Treasury Taps Sanctions Architect to Lead Financial Crimes Team

The Treasury Department said on Thursday that Andrea Gacki, an architect of the Biden administration’s sanctions program, would become the director of the Financial Crimes Enforcement Network in September.

Her appointment is expected to bolster an agency that is central to the U.S. government’s efforts to crack down on money laundering and sanctions evasion, particularly given the number of new penalties imposed in the wake of Russia’s invasion of Ukraine.

The United States has led an ambitious international campaign to punish Russia for its war in Ukraine, instituting curbs on everything from Russia’s access to software updates to its ability to participate in the global financial system. That has led to a vast effort by Russia to evade sanctions using shell companies, foreign exchange transactions and other complex financial maneuvers that the Financial Crimes Enforcement Network, known as FinCEN, is trying to stop.

Ms. Gacki is currently the director of the Office of Foreign Assets Control, a unit within the Treasury Department where she has designed and imposed sanctions on countries such as Iran, North Korea and, most recently, Russia. In her new role at FinCEN, she will be leading another division within the Treasury that is responsible for cracking down on money laundering, cybercrime and sanctions evasion.

Treasury Secretary Janet L. Yellen described Ms. Gacki as “an unparalleled fighter against the scourge of illicit finance” and said that her deep policy knowledge and global relationships made her the right choice for the job.

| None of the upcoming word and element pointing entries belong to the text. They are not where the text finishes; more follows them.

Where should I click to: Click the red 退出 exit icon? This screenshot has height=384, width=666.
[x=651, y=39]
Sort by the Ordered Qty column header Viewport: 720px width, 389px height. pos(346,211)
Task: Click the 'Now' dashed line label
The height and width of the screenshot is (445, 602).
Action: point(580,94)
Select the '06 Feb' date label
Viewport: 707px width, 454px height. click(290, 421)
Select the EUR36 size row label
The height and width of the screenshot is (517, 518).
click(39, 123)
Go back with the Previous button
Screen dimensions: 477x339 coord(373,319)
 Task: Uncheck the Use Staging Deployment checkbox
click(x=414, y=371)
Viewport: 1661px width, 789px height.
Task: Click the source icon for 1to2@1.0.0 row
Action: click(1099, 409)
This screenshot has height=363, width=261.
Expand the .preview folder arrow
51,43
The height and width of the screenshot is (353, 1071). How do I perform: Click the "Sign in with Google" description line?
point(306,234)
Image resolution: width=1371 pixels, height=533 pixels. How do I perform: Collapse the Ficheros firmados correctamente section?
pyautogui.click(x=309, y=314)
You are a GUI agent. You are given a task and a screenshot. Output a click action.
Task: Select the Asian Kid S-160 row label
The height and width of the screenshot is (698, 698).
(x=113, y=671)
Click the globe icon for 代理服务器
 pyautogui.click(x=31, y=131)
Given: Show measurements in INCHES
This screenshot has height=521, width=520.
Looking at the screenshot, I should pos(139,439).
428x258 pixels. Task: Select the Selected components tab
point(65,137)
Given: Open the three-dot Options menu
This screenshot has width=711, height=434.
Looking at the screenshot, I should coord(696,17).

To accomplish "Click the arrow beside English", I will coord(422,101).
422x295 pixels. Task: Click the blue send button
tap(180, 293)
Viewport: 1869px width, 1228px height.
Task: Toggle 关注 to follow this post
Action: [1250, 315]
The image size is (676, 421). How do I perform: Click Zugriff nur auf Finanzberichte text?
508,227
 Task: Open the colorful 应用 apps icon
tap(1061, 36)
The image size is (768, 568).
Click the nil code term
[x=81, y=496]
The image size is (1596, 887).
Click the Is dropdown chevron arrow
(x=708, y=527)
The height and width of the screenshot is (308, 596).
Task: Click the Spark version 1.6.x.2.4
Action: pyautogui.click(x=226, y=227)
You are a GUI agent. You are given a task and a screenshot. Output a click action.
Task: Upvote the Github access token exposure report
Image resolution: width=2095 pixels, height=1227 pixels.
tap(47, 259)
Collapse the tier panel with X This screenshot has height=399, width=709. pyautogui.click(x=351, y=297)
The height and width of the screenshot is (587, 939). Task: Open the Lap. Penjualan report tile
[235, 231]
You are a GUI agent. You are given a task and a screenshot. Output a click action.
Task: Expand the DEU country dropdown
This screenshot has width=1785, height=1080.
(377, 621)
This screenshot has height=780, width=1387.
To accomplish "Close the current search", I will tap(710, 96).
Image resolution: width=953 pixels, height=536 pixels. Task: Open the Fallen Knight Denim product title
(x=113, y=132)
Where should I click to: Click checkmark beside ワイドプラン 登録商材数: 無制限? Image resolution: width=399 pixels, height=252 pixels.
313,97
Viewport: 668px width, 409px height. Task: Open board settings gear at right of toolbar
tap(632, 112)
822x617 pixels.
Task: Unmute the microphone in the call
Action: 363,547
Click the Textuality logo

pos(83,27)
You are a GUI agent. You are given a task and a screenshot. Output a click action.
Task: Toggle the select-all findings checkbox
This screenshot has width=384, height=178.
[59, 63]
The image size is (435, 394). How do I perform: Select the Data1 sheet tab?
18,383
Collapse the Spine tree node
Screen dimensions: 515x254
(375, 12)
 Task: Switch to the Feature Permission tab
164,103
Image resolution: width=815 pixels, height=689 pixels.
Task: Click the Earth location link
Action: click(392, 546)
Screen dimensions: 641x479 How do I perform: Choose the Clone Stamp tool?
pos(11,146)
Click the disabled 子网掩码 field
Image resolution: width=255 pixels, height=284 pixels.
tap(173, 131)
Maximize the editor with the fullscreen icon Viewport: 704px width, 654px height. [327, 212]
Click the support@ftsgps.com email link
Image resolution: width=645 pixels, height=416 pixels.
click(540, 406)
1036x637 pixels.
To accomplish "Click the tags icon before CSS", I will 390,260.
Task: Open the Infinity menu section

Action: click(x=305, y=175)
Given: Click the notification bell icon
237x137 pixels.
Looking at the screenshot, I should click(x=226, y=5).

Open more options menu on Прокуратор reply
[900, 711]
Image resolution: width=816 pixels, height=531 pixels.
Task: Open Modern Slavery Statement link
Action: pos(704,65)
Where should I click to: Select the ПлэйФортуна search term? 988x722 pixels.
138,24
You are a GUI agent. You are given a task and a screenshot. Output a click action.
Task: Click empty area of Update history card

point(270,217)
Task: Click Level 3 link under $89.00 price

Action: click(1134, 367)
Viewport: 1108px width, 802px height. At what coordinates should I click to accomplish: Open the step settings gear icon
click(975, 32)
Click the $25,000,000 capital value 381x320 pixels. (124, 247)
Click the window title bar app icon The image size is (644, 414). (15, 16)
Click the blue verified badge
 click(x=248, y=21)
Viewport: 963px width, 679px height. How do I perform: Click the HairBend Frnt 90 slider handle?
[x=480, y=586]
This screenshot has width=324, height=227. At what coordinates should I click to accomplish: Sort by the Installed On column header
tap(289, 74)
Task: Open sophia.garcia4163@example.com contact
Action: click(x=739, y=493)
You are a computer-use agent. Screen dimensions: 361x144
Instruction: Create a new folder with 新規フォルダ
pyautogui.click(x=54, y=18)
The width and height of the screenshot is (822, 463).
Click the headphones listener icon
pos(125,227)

“She expertly deploys Treasury’s financial tools, from financial sanctions to industry guidance and enforcement actions, to hold accountable those who threaten our national security and the international financial system,” Ms. Yellen said in a statement.

Ms. Gacki will replace Himamauli Das, who has been leading FinCEN in an temporary capacity. Her deputy at the Office of Foreign Assets Control, Bradley Smith, will become its next director.

A career civil servant, Ms. Gacki has served in the Bush, Obama, Trump and Biden administrations, working both in the Justice and Treasury Departments. She joined the sanctions office in 2008 and has been its director since 2018.

Sigal Mandelker, who was Treasury’s Under Secretary for Terrorism and Financial Intelligence during the Trump administration, promoted Ms. Gacki to be director of the Office of Foreign Assets Control. Ms. Mandelker said that Ms. Gacki understands the federal government’s interagency process and works well with the private sector, making it likely that the transition between the two Treasury Department bureaus will be smooth.

Ms. Gacki has emerged as an important player on the Biden administration’s national security team. In late 2021, as the U.S. learned of Russian troop buildups near the border with Ukraine, she was sent to European capitals to begin devising plans for the coordinated sanctions effort.

At FinCEN, Ms. Gacki will be taking over an team whose responsibilities are growing as companies that operate in the United States face more reporting requirements about their ownership structures and as emerging technologies such as cryptocurrency have made money laundering and illicit financial activities more prevalent. FinCEN also works with the multilateral Russian Elites, Proxies and Oligarchs Task Force to track suspicious transactions by wealthy Russians involving real estate, luxury goods and other valuable assets.

“We think that putting Andrea at FinCEN will mean that she’s able to bring the creativity that she’s used at O.F.A.C. to help us prevent evasion as we move into a phase where our goal will be to try and continue to prevent Russia from getting access to the resources they need to fight their unjustifiable war in Ukraine,” Wally Adeyemo, the deputy Treasury secretary, said in an interview.